Daniel Waters Exactly As Bitter As We’d Expect the Writer of ‘Heathers’ Would Be

Daniel WatersPhoto by Irfan Khan; courtesy of latimes.com
The question is not Is Daniel Waters bitter? Rather, it's What is Daniel Waters bitterest about?
His inability to have fun in college?
"I had to make a decision [at McGill University]: I was going to learn to enjoy Godard, or I was going to drink beer and have sex and have a great college experience. And I chose Godard."
The directors who screwed up his movies?
According to Waters, The Adventures of Ford Fairlane was undercut by "the Nordic comedy stylings of Renny Harlin."
His brother, who can direct any old piece of shit?
Waters says his brother is a little more adept than he at working within the studio system: "I can't start writing unless it's got, whether misguided or not, a philosophical payload," says Waters. "My brother is much better at that. My favorite story is I walked into a restaurant and my brother was on a cellphone, and he said, 'No, I love the idea of Tom Cruise as the dog.' I don't know, and I don't want to know. I just don't have that Wallace Beery wrestling picture kind of gene."
Orson Welles, who died in the house Waters lives in (and whose outline Waters has traced in masking tape on the floor)?
"I bought the house because I wanted to get that 'Citizen Kane' mojo," says Waters. "Instead I'm getting the end of [Welles'] career, the hanging out with Henry Jaglom, doing wine commercials and magic tricks part of his life. I mean, I enjoy my life, but come on — where's my 'Touch of Evil'?"

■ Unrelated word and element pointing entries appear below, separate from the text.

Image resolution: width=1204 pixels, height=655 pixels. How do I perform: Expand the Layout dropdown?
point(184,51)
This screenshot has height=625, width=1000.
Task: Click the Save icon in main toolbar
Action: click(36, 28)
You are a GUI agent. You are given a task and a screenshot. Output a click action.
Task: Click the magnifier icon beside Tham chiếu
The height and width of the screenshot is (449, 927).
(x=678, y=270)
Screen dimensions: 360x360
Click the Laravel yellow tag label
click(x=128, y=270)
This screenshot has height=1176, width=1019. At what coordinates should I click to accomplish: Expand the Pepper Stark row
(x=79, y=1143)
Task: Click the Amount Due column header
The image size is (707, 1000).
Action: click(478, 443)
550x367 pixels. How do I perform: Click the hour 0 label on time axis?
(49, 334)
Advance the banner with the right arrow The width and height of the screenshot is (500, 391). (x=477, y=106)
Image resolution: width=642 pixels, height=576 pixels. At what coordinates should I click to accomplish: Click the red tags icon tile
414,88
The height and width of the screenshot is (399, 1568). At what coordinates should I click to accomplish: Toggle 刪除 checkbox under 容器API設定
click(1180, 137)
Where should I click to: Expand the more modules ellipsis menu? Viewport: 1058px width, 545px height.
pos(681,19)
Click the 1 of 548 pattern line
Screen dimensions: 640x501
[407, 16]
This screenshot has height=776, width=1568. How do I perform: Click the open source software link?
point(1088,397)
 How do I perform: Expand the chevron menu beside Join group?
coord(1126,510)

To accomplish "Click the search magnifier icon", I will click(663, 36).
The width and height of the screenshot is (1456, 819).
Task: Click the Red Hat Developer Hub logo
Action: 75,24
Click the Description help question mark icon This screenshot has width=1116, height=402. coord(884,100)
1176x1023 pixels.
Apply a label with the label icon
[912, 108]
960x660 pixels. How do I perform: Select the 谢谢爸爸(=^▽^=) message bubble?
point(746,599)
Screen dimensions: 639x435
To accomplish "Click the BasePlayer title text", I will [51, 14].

His own botching of his career?
Here's where the profile takes a dark, Heathersian turn. Speaking of his new film, Sex and Death 101, Waters muses, "You kid yourself into thinking, 'I'm going to do one for them and one for me,' and then you realize they're all for them. So I came to this point where I realized I hadn't really written anything — I don't even have that drawer full of Orson Welles projects that never got made. Sex and Death 101 came out of just wanting something in the drawer, so that when I'm dangling from a noose above it, there it is."